* Excerpt:
==*==

I have always thought the 16 inch long RD swingarm was too short, especially for modern tires.  To get some weight on the front wheel and to resist wheelies, I found a Yamaha DT2 dirt bike swingarm, which is 18 inches in length, and which otherwise fit right into the frame.  I fabricated wheel spacers, and matched up brake stay arm and actuating rod parts to fit.  I added bronze swingarm bushings and tapered roller bearing steering stem bearings.  I used the standard triple clamps.  I also mounted Works Performance shocks custom made for  the swingarm (the mounts are in a different location than stock) and in a 14 inch length that added some ride height and swingarm angle.

Rick Merhar at Accu-Products is an excellent fabricator and supplied the chromoly TR/TD fairing mounts (which are literally indistinguishable from stock) and the patterns to use to locate them while you weld them onto the frame.   

I added a vintage style Red Wing (Kawasaki Z-1) steering damper I had laying around, using brackets I fabricated. 

I made a set of footpegs out of one inch aluminum rod, center drilled and knurled on the lathe.  In the interests of getting some weight on the front wheel, I mounted the pegs at the front of the stock passenger peg brackets (the TD/TR pegs are about 4 inches farther back).  This required trimming the stock fairing.   I fabricated foot controls to fit. I fabricated the shifter out of heim joints, steel rod and a standard shift lever cut short.  The rear brake was much easier--I just cut the stock pedal shorter and welded on a piece to push on.  If I had mounted the pegs in the TR/TD location, I would have had to make a heim linkage for the brake pedal too.


I could easily have used TR3 cylinders, heads, pistons, expansion chambers and intake manifolds.  I didn't, simply because those parts are expensive.  Instead, I used RD 350 parts, in keeping with the approach I used on the whole bike--keep it cheap, and use stock RD parts as much as possible.

==*==

Reproduce the passage of the motorcycle build excerpt between "Rick Merhar at" and "onto the frame.", inclusive, word for word. The material that comes next has no connection to the motorcycle build excerpt.

[Source data]
==*==

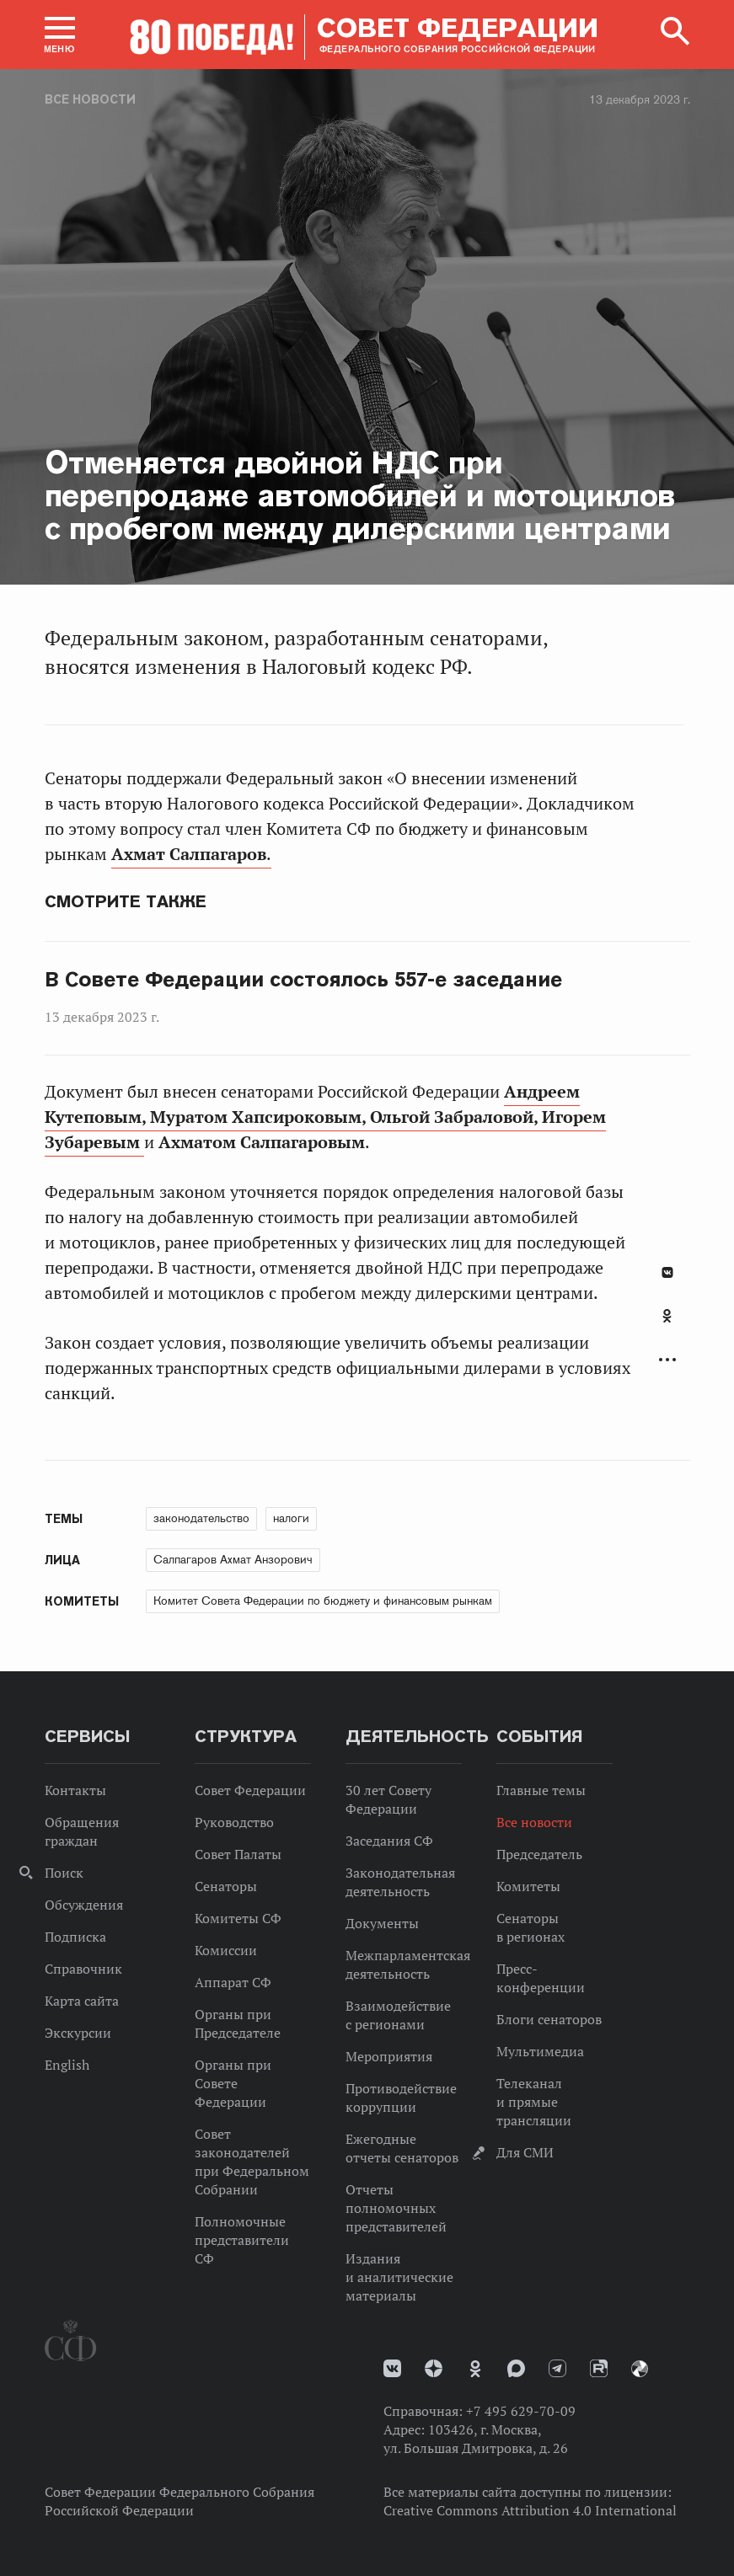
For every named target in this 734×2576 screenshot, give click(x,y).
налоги (291, 1518)
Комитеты (528, 1886)
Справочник (83, 1968)
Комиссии (226, 1950)
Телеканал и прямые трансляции (533, 2102)
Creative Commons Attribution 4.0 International (530, 2510)
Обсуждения (84, 1904)
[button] (60, 34)
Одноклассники (667, 1316)
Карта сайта (82, 2000)
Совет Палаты (238, 1854)
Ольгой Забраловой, (456, 1117)
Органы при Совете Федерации (233, 2083)
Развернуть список (667, 1360)
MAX (516, 2368)
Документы (382, 1923)
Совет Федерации (250, 1790)
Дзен (433, 2368)
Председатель (539, 1854)
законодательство (201, 1518)
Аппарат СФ (233, 1982)
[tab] (667, 1325)
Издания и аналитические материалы (399, 2277)
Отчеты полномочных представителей (396, 2208)
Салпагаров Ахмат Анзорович (233, 1559)
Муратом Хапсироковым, (260, 1117)
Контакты (75, 1790)
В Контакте (667, 1272)
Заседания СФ (389, 1840)
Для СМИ (525, 2152)
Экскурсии (78, 2032)
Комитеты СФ (238, 1918)
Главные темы (541, 1790)
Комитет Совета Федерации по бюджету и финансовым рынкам (322, 1600)
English (67, 2064)
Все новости (90, 99)
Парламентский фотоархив (639, 2368)
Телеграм (557, 2368)
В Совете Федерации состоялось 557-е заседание (304, 979)
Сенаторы (226, 1886)
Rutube (599, 2368)
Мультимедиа (540, 2051)
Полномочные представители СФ (242, 2240)
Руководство (234, 1822)
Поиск (64, 1872)
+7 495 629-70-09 (521, 2410)
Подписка (75, 1936)
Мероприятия (389, 2056)
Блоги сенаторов (549, 2019)
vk (392, 2368)
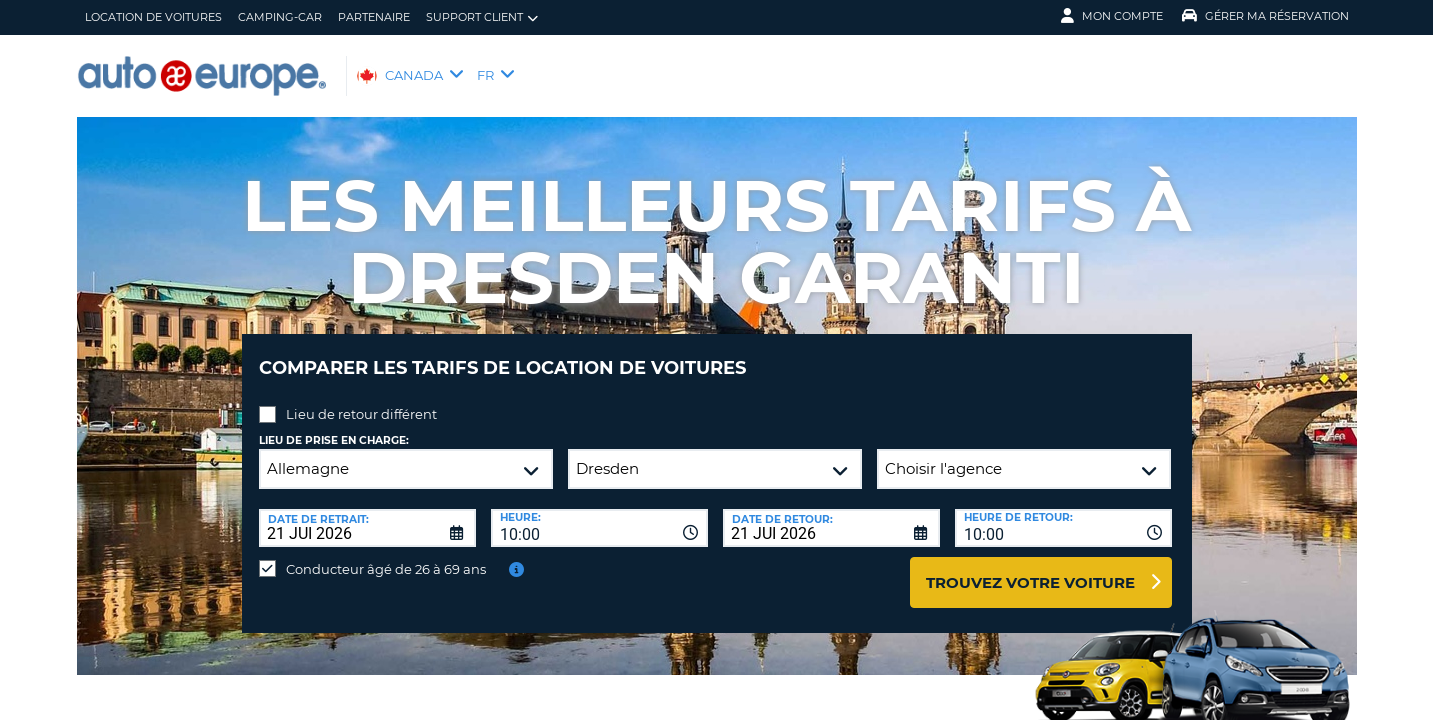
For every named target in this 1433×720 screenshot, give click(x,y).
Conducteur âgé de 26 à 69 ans (386, 554)
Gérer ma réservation (1265, 16)
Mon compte (1112, 16)
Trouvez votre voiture (1030, 567)
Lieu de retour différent (361, 399)
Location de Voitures (153, 17)
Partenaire (374, 17)
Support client (482, 17)
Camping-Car (280, 17)
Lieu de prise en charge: (334, 425)
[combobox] (599, 513)
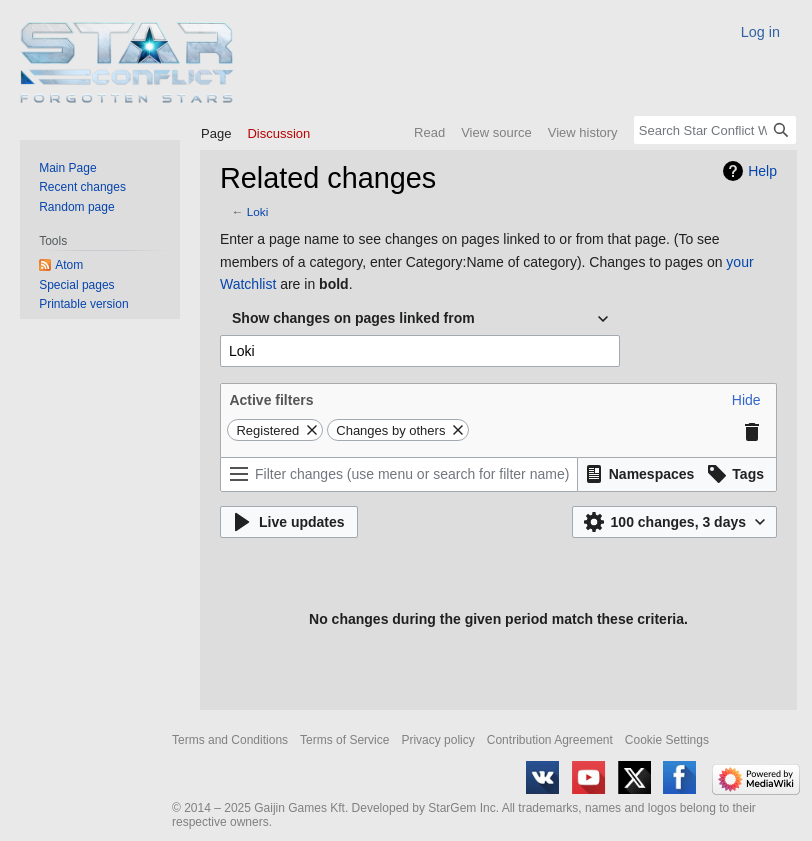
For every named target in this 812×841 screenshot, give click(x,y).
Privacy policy (437, 740)
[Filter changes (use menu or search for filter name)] (399, 474)
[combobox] (420, 319)
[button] (746, 400)
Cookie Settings (667, 740)
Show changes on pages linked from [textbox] (353, 318)
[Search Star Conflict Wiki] (715, 130)
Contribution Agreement (550, 740)
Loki (258, 211)
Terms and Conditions (230, 740)
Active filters (271, 400)
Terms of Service (344, 740)
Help (762, 171)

==*==

* The solution:
Rick Merhar at Accu-Products is an excellent fabricator and supplied the chromoly TR/TD fairing mounts (which are literally indistinguishable from stock) and the patterns to use to locate them while you weld them onto the frame.